Green Hydrogen & Green Ammonia: Pathways to Transition into Cleaner Fuels

10 mins. read | 11th April 2025

The global energy landscape is undergoing a profound shift. The rise of green hydrogen and ammonia as mainstream energy sources is not just a trend; addressing the growing pressures of climate change, energy security, and the drive for industrial decarbonisation is necessary. These renewable fuels, produced from clean, renewable energy sources such as wind and solar, have emerged as critical enablers, reshaping global supply chains, driving sustainability, and reducing carbon emissions. These fuels are emerging as the bedrock of global energy strategies, particularly in Europe, Asia, and North America.

The result?

Industries are decarbonising faster than ever, and governments and corporations are committing significant resources to scale these fuels.

The combined hydrogen and ammonia sectors are poised for unprecedented growth, presenting an opportunity for industries to decarbonise at a pace not seen in the past. This shift represents the future of energy, and the time to act is now.

But what does the current landscape of these fuels look like?

Records of locating words and on-page elements
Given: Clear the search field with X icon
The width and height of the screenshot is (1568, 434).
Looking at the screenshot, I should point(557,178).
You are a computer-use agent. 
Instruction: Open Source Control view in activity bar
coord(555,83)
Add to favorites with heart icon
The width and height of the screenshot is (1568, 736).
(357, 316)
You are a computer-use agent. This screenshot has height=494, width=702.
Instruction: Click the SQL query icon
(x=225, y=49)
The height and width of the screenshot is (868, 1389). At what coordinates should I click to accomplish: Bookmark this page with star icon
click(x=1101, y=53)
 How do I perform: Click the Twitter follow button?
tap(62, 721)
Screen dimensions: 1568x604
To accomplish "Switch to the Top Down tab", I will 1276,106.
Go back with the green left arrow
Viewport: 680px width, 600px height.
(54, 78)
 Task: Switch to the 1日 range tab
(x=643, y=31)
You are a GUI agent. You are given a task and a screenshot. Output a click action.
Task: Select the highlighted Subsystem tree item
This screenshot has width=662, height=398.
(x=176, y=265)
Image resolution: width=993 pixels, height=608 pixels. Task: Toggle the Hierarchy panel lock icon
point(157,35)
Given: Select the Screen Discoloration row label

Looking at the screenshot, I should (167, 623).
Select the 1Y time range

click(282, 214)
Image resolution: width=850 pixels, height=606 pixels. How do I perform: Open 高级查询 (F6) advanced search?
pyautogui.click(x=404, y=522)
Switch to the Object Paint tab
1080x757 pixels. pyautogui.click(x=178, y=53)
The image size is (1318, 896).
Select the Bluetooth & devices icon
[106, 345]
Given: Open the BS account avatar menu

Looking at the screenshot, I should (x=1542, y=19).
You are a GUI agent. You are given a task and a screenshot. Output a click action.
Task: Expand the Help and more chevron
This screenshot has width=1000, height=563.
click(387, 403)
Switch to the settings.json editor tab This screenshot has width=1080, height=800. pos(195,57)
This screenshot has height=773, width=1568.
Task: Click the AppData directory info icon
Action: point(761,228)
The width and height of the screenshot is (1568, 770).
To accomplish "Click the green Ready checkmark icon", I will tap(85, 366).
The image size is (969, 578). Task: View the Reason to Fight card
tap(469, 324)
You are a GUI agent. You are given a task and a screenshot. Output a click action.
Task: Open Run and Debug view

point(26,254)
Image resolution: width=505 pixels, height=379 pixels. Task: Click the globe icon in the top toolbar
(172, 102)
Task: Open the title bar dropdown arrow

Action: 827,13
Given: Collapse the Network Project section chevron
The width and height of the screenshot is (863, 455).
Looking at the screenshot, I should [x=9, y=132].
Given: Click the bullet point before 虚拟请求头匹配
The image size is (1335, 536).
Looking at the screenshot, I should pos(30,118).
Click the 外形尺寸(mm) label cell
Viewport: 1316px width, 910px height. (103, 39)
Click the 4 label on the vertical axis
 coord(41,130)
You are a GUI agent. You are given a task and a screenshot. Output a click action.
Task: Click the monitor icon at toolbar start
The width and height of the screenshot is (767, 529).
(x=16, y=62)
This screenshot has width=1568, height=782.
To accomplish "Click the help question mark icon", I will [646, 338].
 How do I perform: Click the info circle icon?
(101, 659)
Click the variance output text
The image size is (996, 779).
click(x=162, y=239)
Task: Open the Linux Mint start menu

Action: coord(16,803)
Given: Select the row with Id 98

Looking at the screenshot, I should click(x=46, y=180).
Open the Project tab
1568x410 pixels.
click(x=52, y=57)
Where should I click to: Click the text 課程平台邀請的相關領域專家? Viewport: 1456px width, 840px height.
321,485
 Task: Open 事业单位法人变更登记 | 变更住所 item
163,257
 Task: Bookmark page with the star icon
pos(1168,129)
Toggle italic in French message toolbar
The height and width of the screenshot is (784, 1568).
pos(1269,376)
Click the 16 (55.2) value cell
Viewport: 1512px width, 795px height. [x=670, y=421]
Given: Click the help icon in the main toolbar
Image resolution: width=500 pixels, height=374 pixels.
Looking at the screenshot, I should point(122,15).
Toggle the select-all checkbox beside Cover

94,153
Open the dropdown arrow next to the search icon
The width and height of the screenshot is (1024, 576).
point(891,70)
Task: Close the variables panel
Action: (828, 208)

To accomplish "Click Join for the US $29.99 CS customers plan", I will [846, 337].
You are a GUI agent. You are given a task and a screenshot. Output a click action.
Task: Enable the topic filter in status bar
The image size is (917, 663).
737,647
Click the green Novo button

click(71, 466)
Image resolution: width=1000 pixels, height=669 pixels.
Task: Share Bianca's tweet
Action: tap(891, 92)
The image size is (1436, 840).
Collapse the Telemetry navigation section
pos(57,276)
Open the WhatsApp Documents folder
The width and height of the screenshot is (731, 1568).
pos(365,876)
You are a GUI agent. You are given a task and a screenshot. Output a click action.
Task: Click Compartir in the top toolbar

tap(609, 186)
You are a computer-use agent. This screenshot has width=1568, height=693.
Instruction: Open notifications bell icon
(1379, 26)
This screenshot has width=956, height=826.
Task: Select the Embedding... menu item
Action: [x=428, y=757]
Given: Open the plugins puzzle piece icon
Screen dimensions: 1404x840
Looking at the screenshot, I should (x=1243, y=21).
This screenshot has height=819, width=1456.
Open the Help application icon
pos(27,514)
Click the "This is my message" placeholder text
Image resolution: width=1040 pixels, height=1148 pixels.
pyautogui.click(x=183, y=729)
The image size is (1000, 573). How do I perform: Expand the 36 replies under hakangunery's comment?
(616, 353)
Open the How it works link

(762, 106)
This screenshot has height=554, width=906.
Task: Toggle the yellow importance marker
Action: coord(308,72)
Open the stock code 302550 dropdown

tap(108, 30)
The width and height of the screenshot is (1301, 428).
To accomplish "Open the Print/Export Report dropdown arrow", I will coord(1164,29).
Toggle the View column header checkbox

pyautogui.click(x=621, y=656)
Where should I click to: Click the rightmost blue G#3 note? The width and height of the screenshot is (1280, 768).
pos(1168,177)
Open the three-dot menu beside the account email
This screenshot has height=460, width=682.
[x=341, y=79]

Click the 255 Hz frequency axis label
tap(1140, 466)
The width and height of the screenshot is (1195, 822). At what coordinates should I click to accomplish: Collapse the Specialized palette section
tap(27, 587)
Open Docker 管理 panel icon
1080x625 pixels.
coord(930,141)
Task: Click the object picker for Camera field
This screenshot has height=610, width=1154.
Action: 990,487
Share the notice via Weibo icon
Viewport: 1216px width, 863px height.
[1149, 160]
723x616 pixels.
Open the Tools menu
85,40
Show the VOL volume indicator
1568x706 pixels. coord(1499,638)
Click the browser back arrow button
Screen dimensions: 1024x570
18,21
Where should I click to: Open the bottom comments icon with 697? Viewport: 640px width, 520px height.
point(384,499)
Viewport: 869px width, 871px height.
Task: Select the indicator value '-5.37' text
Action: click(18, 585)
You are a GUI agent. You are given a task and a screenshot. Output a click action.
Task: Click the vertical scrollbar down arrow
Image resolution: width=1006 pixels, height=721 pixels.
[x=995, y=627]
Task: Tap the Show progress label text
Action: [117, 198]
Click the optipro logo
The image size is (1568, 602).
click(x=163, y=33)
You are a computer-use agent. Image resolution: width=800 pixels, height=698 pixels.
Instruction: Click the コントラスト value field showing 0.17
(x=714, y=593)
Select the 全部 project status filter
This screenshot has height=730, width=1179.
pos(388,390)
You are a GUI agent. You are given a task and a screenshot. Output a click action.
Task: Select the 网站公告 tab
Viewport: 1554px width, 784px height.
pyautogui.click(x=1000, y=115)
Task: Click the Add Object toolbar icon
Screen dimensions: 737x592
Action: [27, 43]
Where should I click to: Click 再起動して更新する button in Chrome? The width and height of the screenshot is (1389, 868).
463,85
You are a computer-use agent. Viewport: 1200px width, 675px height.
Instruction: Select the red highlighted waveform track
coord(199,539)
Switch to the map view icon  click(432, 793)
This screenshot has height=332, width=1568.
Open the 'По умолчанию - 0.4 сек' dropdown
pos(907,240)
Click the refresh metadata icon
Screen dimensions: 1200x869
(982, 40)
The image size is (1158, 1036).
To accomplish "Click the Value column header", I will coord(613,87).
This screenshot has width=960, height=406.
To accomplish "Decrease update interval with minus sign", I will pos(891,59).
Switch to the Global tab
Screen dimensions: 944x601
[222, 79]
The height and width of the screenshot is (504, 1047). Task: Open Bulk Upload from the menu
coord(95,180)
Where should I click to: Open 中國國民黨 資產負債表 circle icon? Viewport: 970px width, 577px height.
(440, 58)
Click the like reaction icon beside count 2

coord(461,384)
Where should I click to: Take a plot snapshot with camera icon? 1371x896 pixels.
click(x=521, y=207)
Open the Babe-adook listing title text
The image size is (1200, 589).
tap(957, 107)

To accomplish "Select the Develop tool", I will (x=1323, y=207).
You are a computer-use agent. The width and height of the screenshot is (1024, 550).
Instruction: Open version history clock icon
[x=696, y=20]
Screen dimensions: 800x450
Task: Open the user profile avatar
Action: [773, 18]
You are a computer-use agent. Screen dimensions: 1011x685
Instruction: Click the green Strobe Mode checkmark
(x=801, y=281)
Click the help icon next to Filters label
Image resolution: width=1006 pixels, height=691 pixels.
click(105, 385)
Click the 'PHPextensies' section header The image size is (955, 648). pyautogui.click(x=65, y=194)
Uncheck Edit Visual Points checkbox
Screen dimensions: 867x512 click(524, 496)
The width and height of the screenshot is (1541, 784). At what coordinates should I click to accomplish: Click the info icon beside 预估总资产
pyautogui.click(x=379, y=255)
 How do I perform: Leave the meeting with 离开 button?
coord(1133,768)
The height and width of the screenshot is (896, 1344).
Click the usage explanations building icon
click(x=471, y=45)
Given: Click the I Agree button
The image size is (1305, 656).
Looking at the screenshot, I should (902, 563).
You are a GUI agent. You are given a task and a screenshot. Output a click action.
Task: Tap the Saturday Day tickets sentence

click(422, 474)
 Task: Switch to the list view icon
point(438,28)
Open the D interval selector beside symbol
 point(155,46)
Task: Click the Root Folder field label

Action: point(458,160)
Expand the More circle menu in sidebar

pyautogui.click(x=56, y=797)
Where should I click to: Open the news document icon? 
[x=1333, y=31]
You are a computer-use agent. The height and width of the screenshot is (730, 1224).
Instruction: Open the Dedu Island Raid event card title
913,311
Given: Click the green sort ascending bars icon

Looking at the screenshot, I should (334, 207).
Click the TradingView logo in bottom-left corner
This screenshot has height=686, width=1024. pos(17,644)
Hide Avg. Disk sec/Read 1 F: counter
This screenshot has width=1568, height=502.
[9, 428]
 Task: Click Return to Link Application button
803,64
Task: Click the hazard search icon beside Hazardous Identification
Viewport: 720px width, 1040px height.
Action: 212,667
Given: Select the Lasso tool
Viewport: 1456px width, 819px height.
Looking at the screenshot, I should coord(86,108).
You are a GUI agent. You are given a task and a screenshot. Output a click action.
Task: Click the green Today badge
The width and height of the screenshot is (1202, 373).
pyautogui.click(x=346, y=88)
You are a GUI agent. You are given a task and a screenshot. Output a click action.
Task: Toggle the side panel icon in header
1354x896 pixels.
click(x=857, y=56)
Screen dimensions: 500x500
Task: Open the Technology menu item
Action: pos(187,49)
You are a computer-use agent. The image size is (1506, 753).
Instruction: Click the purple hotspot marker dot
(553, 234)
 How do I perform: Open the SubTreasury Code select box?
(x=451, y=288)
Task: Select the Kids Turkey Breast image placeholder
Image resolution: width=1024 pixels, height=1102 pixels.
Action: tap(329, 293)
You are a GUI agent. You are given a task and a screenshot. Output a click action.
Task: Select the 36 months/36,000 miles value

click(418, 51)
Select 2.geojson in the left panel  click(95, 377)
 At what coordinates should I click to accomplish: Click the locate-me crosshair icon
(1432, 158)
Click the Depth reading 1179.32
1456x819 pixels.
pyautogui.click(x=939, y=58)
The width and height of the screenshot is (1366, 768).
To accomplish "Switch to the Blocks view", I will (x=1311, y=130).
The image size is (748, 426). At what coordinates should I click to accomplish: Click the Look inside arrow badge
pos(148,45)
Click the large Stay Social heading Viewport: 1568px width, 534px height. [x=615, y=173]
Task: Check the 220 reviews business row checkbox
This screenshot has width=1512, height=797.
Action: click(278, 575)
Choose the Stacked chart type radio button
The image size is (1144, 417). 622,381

• [What is being asked]: Repeat word for word the passage of the green hydrogen and ammonia article that starts with "The global energy" and stops after "scale these fuels.". The records play no part in what comes next.

• [Finished answer]:
The global energy landscape is undergoing a profound shift. The rise of green hydrogen and ammonia as mainstream energy sources is not just a trend; addressing the growing pressures of climate change, energy security, and the drive for industrial decarbonisation is necessary. These renewable fuels, produced from clean, renewable energy sources such as wind and solar, have emerged as critical enablers, reshaping global supply chains, driving sustainability, and reducing carbon emissions. These fuels are emerging as the bedrock of global energy strategies, particularly in Europe, Asia, and North America.

The result?

Industries are decarbonising faster than ever, and governments and corporations are committing significant resources to scale these fuels.